((
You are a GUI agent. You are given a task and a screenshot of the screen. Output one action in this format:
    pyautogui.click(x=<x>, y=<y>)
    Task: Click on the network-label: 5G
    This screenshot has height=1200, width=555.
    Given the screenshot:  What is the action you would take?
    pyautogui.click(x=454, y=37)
))
> PROBLEM DESCRIPTION
Copy each of the records above line for line, with no changes.

> SOLUTION
You are a GUI agent. You are given a task and a screenshot of the screen. Output one action in this format:
    pyautogui.click(x=<x>, y=<y>)
    Task: Click on the network-label: 5G
    This screenshot has height=1200, width=555.
    Given the screenshot:  What is the action you would take?
    pyautogui.click(x=454, y=37)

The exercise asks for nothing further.